Referring now to the block diagram of FIG. 2, the above-described edge device 10 is contemplated to be part of a pattern recognition system 40 with user-definable patterns on edge devices utilizing a hybrid remote and local processing approach. Again, the edge device 10 may be an interface to an underlying apparatus, appliance, machine, or the like that can be controlled with natural human inputs such as voice commands, physical gestures, and so on. In typical implementations, the more complex natural input processing is handled by a remote service 42, while the edge device 10 may be limited to wake functions based on a few pre-programmed input patterns, capturing the subsequent user input for transmission to the remote service 42, and executing upon the recognized commands. As the natural input can span a variety of modalities, the processing thereof will be referred to more generally as pattern recognition.

As indicated above, the main processor 12 may be specially configured for machine learning/pattern recognition functions and be programmed to function with pre-trained weights that are stored in the memory 14. Accordingly, the main processor 12 may also be referred to as a pattern recognition integrated circuit. The specific machine learning modality that is implemented may be varied, including multilayer perceptrons, convolutional neural networks (CNNs), recurrent neural networks (RNNs) and so on that utilize such pre-trained weights to perform pattern recognition functions associated therewith. These may be referred to more generally as a machine learning pattern recognizer 11. According to various embodiments of the present disclosure, the pre-trained weights can be re-programmed in cooperation with the remote service 42.

In addition to the remote service 42 and the edge device 10, the system 40 also includes a user device 44. Conventionally, this is understood to be a smartphone that incorporates various communications modalities and one or more input and output modalities such as touch screen displays, microphones, speakers, cameras, and so on. Furthermore, the user device 44 is understood to incorporate a general-purpose data processor that can execute pre-programmed software instructions and generate outputs on, for example, the display, based on inputs 46 thereto. Among the software instructions that such processor can execute is an application 48 that serves as the interface to the edge device 10 as well as to the remote service 42. When the application 48 communicates with the edge device 10, it may do so via an application programming interface (API) 50. The API 50 may utilize the local communications capabilities of the user device 44 to establish a link to the edge device 10 and specifically the local communication interface 34 thereof. In this regard, the user device 44 may include a Bluetooth, USB, or other wireless or wired local data communications modality that corresponds to that which is implemented on the local communication interface 34 of the edge device 10. The user device 44 need not be limited to a smartphone, however, and any other general-purpose computer such as desktop/laptop computers, tablets, and the like on which the application 48 may run can be substituted without departing from the scope of the present disclosure.

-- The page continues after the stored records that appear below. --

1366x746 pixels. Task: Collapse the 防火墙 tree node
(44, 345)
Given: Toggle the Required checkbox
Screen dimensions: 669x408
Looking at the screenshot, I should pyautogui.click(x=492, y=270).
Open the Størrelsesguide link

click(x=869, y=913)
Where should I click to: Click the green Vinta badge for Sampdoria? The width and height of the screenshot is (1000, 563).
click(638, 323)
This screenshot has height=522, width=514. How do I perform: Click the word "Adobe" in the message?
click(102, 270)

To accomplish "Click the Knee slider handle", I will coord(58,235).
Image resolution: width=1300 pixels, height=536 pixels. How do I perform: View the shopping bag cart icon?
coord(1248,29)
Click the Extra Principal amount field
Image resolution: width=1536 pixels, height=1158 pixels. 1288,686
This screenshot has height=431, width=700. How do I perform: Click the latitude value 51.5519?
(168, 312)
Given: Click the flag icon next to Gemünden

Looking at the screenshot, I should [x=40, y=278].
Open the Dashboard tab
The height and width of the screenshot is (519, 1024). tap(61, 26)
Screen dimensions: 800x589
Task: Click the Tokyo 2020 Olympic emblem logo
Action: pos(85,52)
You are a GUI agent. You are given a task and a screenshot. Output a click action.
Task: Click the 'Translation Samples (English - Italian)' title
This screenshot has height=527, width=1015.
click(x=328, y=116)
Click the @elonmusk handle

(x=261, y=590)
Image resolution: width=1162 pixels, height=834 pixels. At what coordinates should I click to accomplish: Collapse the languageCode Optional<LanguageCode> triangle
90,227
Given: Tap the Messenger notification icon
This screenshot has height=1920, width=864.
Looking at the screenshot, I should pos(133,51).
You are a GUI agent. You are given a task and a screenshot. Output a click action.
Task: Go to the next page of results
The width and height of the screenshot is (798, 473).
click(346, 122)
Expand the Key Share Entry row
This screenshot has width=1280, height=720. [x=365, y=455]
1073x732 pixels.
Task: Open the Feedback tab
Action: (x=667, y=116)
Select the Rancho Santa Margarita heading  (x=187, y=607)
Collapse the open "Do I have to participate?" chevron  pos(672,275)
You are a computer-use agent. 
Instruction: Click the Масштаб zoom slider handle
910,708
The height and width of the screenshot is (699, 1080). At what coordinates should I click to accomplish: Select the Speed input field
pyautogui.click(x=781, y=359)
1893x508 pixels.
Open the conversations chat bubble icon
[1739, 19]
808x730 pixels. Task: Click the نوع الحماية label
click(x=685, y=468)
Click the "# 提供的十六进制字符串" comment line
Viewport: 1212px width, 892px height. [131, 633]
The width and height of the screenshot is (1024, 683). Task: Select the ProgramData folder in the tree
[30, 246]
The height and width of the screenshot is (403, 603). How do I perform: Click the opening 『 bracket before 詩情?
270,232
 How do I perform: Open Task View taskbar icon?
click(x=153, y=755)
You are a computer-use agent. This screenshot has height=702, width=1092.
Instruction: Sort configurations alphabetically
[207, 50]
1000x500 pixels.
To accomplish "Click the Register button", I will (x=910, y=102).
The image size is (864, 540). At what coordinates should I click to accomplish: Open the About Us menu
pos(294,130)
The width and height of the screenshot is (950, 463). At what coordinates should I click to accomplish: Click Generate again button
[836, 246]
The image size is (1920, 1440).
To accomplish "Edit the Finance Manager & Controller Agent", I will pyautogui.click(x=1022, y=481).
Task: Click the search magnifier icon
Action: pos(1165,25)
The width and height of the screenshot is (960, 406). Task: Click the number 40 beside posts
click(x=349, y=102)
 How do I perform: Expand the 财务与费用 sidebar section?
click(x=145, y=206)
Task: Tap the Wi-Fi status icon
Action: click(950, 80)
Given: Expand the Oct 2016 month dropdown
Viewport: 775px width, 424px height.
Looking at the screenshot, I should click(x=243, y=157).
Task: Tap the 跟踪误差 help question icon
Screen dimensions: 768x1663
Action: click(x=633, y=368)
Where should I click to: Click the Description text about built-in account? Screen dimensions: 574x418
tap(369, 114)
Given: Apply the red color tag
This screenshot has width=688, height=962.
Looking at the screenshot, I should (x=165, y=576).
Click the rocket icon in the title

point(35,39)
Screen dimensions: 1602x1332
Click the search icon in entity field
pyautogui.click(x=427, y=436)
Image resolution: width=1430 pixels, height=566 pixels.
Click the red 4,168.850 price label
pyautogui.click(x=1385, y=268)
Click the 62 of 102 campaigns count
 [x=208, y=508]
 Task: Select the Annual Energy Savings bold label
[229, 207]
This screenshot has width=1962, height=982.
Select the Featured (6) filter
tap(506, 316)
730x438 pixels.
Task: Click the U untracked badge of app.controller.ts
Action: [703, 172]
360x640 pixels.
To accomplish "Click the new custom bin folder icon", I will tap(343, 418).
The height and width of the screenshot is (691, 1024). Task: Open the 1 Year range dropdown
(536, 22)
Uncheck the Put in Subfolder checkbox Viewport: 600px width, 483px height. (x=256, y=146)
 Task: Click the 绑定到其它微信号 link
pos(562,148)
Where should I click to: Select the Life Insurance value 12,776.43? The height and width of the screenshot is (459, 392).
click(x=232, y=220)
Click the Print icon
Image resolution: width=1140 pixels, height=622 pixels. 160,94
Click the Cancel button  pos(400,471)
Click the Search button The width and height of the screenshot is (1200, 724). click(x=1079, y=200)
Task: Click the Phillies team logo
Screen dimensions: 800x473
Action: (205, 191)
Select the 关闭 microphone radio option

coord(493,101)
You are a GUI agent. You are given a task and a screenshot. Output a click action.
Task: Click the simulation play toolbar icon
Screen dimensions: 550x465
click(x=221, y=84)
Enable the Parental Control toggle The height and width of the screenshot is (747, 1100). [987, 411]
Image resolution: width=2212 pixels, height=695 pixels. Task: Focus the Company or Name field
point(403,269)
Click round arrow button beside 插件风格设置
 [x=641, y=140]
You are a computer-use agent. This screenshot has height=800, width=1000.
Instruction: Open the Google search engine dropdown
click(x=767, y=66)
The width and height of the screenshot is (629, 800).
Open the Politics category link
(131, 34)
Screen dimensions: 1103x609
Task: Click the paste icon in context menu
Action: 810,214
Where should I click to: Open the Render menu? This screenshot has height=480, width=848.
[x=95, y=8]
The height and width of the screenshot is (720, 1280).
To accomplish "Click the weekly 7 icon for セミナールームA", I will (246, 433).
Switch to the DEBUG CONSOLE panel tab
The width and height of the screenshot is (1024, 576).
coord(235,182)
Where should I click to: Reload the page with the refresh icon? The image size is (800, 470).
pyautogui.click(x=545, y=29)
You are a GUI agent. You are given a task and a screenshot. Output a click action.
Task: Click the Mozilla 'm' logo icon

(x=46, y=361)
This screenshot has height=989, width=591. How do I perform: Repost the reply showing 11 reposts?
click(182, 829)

The remote service 42 further includes a machine learning training service 52 that is comprised of a set of training tools that generates trained weights 54 from the training input 56 provided by the user device 44. Because of the increased processing capabilities of a remote or cloud-based system, the training service 52 is capable of rapidly training the machine learning system using the provided data and generate a set of weights that may be utilized in the pattern recognizer 11 of the edge device 10. In further detail, the present disclosure contemplates a setup or re-training procedure for training the edge device 10 to recognize an alternative, user-defined pattern that may be initiated through the user device 44. Through the application 48, this configuration process prompts the user to provide an alternative sample input 46 on which to train the pattern recognizer 11. The sample input 46 may be an audio of the user's spoken name, an audio of pet sounds such as a dog barking, an audio made by an object such as glass breaking, or any other audio sample. The sample input 46 may also be an image of a person within the household, hand gestures associated with inputs/commands to a game, and so on. Depending on the kind of sample input 46 that is expected, the application 48 may apply various filters that are tuned or specific to that input type.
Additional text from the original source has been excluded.